21 Oct 2019 9:41 AM | Tyler Eldridge (Administrator)

In response to Richard’s Local Water News blog from earlier this year, this blog has been written to highlight some worldwide water news. As the new water year begins and the end of the calendar year approaches, here are five uplifting water stories that could help improve our quality of life down the road!

  • 1)     Agreements signed for the Reintroduction of Salmon to the Upper Columbia River:

From Victoria News in Canada, three leaders of Indigenous groups and two governmental groups have agreed to begin the process of ensuring salmon can reach their once thriving numbers in the Upper Coloumbia River.
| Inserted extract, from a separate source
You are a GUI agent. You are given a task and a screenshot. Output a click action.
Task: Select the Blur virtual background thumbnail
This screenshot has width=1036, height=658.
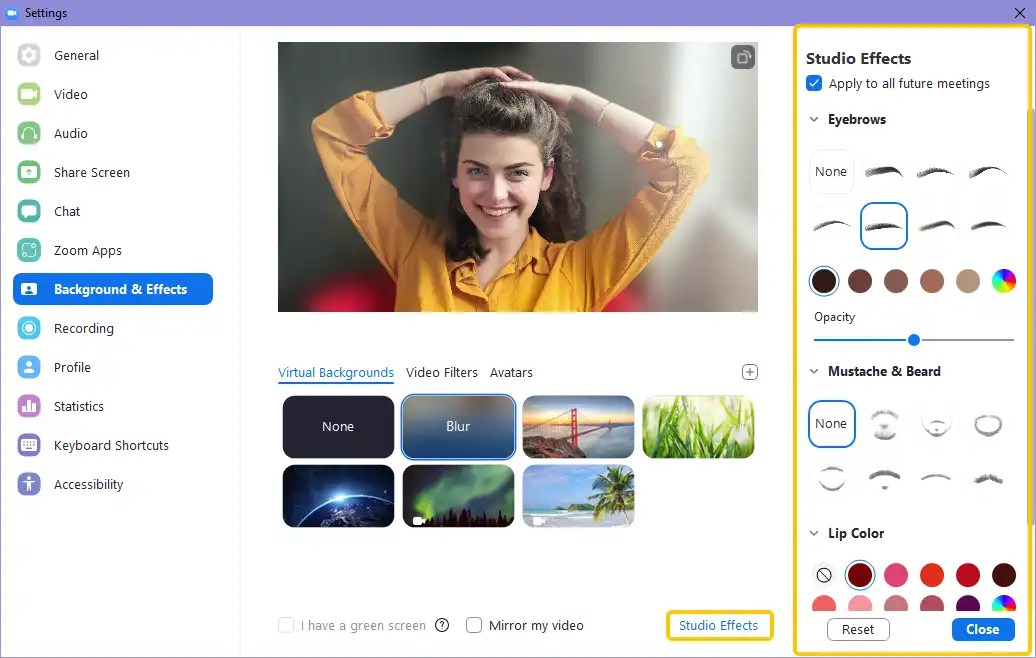[x=458, y=426]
For the last 80 years dams have prevented the salmon from traveling along their traditional migratory routes, many of these through the state of Washington. The lack of salmon making their traditional runs effects the entire ecosystem, so the First Nations and several governmental agencies made sure an agreement was signed to explore the best ways to reintroduce salmon. In turn, a way of life for the Syilx Okanagan, Ktunaxa, and Secwepemc peoples and their communities could be restored as they will have access to these fish once again. There are, however, plenty of things to consider, such as the best way to manage dams to allow the fish through, climate change, and how the reintroduced salmon will interact with some endangered species now in the basin. This is progress though, and in a world where so many of our ecosystems are consistently fragmented, progress towards reconnecting them is what we need. Read the full story at Vicnews

  • 2)     Global Science Award Given to Teen for Microplastic Removal:

From The Journal in Ireland, an 18 year old from Ballydehob was given the top award in the 2019 Google Science Fair. His project focused on the removal of microplastics from water using ferrofluids and magnets. The teen did point out that while not as effective on polypropylene plastics, it did show effectiveness with fibers found in washing machines. The experiment showed removal of 87% of microplastics in water samples, with a sample size of 1,000 tests. Could ferrofluids be our answer to the rising microplastic issues? Meet the 18 year old who believes so and watch his presentation video at TheJournal

  • 3)     Microfragmenting of Coral to Help Grow Back Coral Reefs:

This story is from late 2018 and comes from Tech Maven. Coral reefs can take up to 75 years to reach sexual maturity in nature, however after a coral broke into pieces in the lab a new study was born! Researchers at the International Centre for Coral Reef Research and Restoration found that the corals grew back to their initial sizes in a few weeks rather than the three years it took to grow the original coral piece. What scientists found even more amazing was that once these fragments grew and they touched each other, they recognized themselves and fused together forming one large coral. This process speeds up coral growth by nearly 40 times! The restoration process is in full swing along the Florida Keys. Read more about the crew and check out their BBC Earth Video online at Sci-Techmaven

  • 4)     Creating Drinking Water from Air:

A story from March this year in the Jerusalem Post provides insight on the Isreali company Watergen, a group determined to bring clean water to just about anywhere in the world just by pulling it out of the atmosphere. Their devices have been improved yearly since they were established in 2009, and have already provided aid in disaster locations across the world, included the United States! Essentially, the device pulls in air, filters the air, then through their heat exchange and cooling process condenses into water. Once filtered and hardened the water can be used as fresh drinking water. With just an electricity supply, the largest generator can create 5000 gallons of drinking water in a day. For more information on the company tackling a shortage of water around the globe visit the JPost

  • 5)     The Ocean Cleanup is Successfully Gathering Trash in the Pacific Ocean:

This story comes out of the Netherlands and is the most recently updated story on this list. If you haven’t heard of The Ocean Cleanup it is worth following. The group was founded in 2013 with a goal of cleaning up the Great Pacific Garbage Patch using drifting systems and the ocean currents. The devices drift along the currents and collect plastic, and would just need to be “harvested” for their contents every few months by a small fleet of ships. In early October of this year they announced that the most recent prototype launched in June was successful in collecting and retaining both visible plastics and microplastics as small as 1mm. They still have much work to do in improving their design and growing their fleet, but once fully functional they hope to reduce the size of the garbage patch by half within the first 5 years! Obviously there is much to be done when it comes to cleaning up our oceans, but with companies like The Ocean Cleanup we are moving in the right direction. To learn more about the group, their design, and its sustainability check out their website at TheOceanCleanup.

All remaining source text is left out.